(Problem) Copy the entries below in full, keeping them exactly as they are.

START Provided entries

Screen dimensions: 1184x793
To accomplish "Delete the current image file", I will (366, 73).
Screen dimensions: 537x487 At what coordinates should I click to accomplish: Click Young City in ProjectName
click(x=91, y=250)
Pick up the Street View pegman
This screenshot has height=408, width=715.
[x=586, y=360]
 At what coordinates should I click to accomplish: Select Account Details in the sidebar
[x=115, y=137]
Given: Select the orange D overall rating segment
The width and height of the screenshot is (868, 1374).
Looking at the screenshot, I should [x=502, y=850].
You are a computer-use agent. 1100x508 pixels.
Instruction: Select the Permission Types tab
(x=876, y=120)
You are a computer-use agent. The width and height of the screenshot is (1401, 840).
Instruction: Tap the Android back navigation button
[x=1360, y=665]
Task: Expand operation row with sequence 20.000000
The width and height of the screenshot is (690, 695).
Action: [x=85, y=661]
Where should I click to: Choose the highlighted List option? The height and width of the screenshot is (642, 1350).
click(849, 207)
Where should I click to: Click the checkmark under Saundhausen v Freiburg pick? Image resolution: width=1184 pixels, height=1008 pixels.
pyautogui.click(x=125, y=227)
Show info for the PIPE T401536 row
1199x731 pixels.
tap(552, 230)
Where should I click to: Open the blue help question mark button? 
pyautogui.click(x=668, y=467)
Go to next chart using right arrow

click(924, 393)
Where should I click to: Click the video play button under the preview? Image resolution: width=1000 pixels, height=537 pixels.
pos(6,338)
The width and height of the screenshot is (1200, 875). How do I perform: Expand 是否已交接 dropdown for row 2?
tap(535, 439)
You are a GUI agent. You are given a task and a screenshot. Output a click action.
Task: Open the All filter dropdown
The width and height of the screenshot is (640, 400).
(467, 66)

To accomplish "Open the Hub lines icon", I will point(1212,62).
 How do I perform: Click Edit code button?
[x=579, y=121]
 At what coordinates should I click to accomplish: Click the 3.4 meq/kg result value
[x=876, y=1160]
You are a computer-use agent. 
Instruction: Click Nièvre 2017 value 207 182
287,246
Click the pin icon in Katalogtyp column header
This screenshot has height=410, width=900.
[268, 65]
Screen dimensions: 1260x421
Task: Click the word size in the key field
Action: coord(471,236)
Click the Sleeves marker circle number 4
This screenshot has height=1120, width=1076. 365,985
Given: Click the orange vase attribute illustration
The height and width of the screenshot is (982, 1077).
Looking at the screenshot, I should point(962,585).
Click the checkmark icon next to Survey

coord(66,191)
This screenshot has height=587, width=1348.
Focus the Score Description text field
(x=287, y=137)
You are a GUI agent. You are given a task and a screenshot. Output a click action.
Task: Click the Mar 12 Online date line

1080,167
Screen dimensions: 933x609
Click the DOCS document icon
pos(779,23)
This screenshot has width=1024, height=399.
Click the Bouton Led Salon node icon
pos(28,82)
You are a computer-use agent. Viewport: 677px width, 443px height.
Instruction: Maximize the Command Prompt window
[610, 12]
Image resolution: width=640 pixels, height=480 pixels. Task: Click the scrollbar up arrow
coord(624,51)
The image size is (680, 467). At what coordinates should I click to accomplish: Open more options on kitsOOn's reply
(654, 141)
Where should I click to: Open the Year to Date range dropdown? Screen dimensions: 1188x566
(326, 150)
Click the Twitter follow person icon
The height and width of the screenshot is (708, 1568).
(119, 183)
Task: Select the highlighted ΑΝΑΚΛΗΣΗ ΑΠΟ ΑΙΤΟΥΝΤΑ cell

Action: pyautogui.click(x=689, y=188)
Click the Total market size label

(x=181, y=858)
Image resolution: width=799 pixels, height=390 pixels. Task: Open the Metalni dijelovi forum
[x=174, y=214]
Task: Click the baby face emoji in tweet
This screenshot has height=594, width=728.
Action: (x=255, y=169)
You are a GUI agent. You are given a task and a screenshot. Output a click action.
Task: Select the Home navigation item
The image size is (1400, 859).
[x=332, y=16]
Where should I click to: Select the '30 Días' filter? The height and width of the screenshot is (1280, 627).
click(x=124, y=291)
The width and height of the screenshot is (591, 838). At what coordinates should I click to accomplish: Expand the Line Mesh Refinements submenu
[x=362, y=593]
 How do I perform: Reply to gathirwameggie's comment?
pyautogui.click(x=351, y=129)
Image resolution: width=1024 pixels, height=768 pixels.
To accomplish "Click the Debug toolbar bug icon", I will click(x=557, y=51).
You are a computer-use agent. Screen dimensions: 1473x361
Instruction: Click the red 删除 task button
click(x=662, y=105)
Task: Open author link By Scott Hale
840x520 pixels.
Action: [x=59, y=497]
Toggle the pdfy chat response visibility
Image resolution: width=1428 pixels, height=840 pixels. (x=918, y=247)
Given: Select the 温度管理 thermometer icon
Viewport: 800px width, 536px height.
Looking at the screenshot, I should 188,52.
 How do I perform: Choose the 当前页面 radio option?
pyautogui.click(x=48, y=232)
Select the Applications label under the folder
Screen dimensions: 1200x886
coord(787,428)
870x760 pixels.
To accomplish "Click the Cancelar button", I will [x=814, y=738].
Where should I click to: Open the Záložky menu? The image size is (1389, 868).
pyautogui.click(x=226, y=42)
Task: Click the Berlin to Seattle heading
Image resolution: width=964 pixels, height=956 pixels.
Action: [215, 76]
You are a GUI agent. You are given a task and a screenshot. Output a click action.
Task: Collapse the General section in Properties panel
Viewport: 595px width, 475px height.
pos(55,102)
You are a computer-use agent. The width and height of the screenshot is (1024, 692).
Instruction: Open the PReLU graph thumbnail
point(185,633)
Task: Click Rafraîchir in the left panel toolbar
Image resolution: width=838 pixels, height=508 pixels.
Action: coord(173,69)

END Provided entries

(Reply)
Screen dimensions: 1184x793
To accomplish "Delete the current image file", I will (366, 73).
Screen dimensions: 537x487 At what coordinates should I click to accomplish: Click Young City in ProjectName
click(x=91, y=250)
Pick up the Street View pegman
This screenshot has height=408, width=715.
[x=586, y=360]
 At what coordinates should I click to accomplish: Select Account Details in the sidebar
[x=115, y=137]
Given: Select the orange D overall rating segment
The width and height of the screenshot is (868, 1374).
Looking at the screenshot, I should [x=502, y=850].
You are a computer-use agent. 1100x508 pixels.
Instruction: Select the Permission Types tab
(x=876, y=120)
You are a computer-use agent. The width and height of the screenshot is (1401, 840).
Instruction: Tap the Android back navigation button
[x=1360, y=665]
Task: Expand operation row with sequence 20.000000
The width and height of the screenshot is (690, 695).
Action: [x=85, y=661]
Where should I click to: Choose the highlighted List option? The height and width of the screenshot is (642, 1350).
click(849, 207)
Where should I click to: Click the checkmark under Saundhausen v Freiburg pick? Image resolution: width=1184 pixels, height=1008 pixels.
pyautogui.click(x=125, y=227)
Show info for the PIPE T401536 row
1199x731 pixels.
tap(552, 230)
Where should I click to: Open the blue help question mark button? 
pyautogui.click(x=668, y=467)
Go to next chart using right arrow

click(924, 393)
Where should I click to: Click the video play button under the preview? Image resolution: width=1000 pixels, height=537 pixels.
pos(6,338)
The width and height of the screenshot is (1200, 875). How do I perform: Expand 是否已交接 dropdown for row 2?
tap(535, 439)
You are a GUI agent. You are given a task and a screenshot. Output a click action.
Task: Open the All filter dropdown
The width and height of the screenshot is (640, 400).
(467, 66)

To accomplish "Open the Hub lines icon", I will point(1212,62).
 How do I perform: Click Edit code button?
[x=579, y=121]
 At what coordinates should I click to accomplish: Click the 3.4 meq/kg result value
[x=876, y=1160]
You are a computer-use agent. 
Instruction: Click Nièvre 2017 value 207 182
287,246
Click the pin icon in Katalogtyp column header
This screenshot has height=410, width=900.
[268, 65]
Screen dimensions: 1260x421
Task: Click the word size in the key field
Action: coord(471,236)
Click the Sleeves marker circle number 4
This screenshot has height=1120, width=1076. 365,985
Given: Click the orange vase attribute illustration
The height and width of the screenshot is (982, 1077).
Looking at the screenshot, I should point(962,585).
Click the checkmark icon next to Survey

coord(66,191)
This screenshot has height=587, width=1348.
Focus the Score Description text field
(x=287, y=137)
You are a GUI agent. You are given a task and a screenshot. Output a click action.
Task: Click the Mar 12 Online date line

1080,167
Screen dimensions: 933x609
Click the DOCS document icon
pos(779,23)
This screenshot has width=1024, height=399.
Click the Bouton Led Salon node icon
pos(28,82)
You are a computer-use agent. Viewport: 677px width, 443px height.
Instruction: Maximize the Command Prompt window
[610, 12]
Image resolution: width=640 pixels, height=480 pixels. Task: Click the scrollbar up arrow
coord(624,51)
The image size is (680, 467). At what coordinates should I click to accomplish: Open more options on kitsOOn's reply
(654, 141)
Where should I click to: Open the Year to Date range dropdown? Screen dimensions: 1188x566
(326, 150)
Click the Twitter follow person icon
The height and width of the screenshot is (708, 1568).
(119, 183)
Task: Select the highlighted ΑΝΑΚΛΗΣΗ ΑΠΟ ΑΙΤΟΥΝΤΑ cell

Action: pyautogui.click(x=689, y=188)
Click the Total market size label

(x=181, y=858)
Image resolution: width=799 pixels, height=390 pixels. Task: Open the Metalni dijelovi forum
[x=174, y=214]
Task: Click the baby face emoji in tweet
This screenshot has height=594, width=728.
Action: (x=255, y=169)
You are a GUI agent. You are given a task and a screenshot. Output a click action.
Task: Select the Home navigation item
The image size is (1400, 859).
[x=332, y=16]
Where should I click to: Select the '30 Días' filter? The height and width of the screenshot is (1280, 627).
click(x=124, y=291)
The width and height of the screenshot is (591, 838). At what coordinates should I click to accomplish: Expand the Line Mesh Refinements submenu
[x=362, y=593]
 How do I perform: Reply to gathirwameggie's comment?
pyautogui.click(x=351, y=129)
Image resolution: width=1024 pixels, height=768 pixels.
To accomplish "Click the Debug toolbar bug icon", I will click(x=557, y=51).
You are a computer-use agent. Screen dimensions: 1473x361
Instruction: Click the red 删除 task button
click(x=662, y=105)
Task: Open author link By Scott Hale
840x520 pixels.
Action: [x=59, y=497]
Toggle the pdfy chat response visibility
Image resolution: width=1428 pixels, height=840 pixels. (x=918, y=247)
Given: Select the 温度管理 thermometer icon
Viewport: 800px width, 536px height.
Looking at the screenshot, I should 188,52.
 How do I perform: Choose the 当前页面 radio option?
pyautogui.click(x=48, y=232)
Select the Applications label under the folder
Screen dimensions: 1200x886
coord(787,428)
870x760 pixels.
To accomplish "Click the Cancelar button", I will [x=814, y=738].
Where should I click to: Open the Záložky menu? The image size is (1389, 868).
pyautogui.click(x=226, y=42)
Task: Click the Berlin to Seattle heading
Image resolution: width=964 pixels, height=956 pixels.
Action: [215, 76]
You are a GUI agent. You are given a task and a screenshot. Output a click action.
Task: Collapse the General section in Properties panel
Viewport: 595px width, 475px height.
pos(55,102)
You are a computer-use agent. The width and height of the screenshot is (1024, 692).
Instruction: Open the PReLU graph thumbnail
point(185,633)
Task: Click Rafraîchir in the left panel toolbar
Image resolution: width=838 pixels, height=508 pixels.
Action: coord(173,69)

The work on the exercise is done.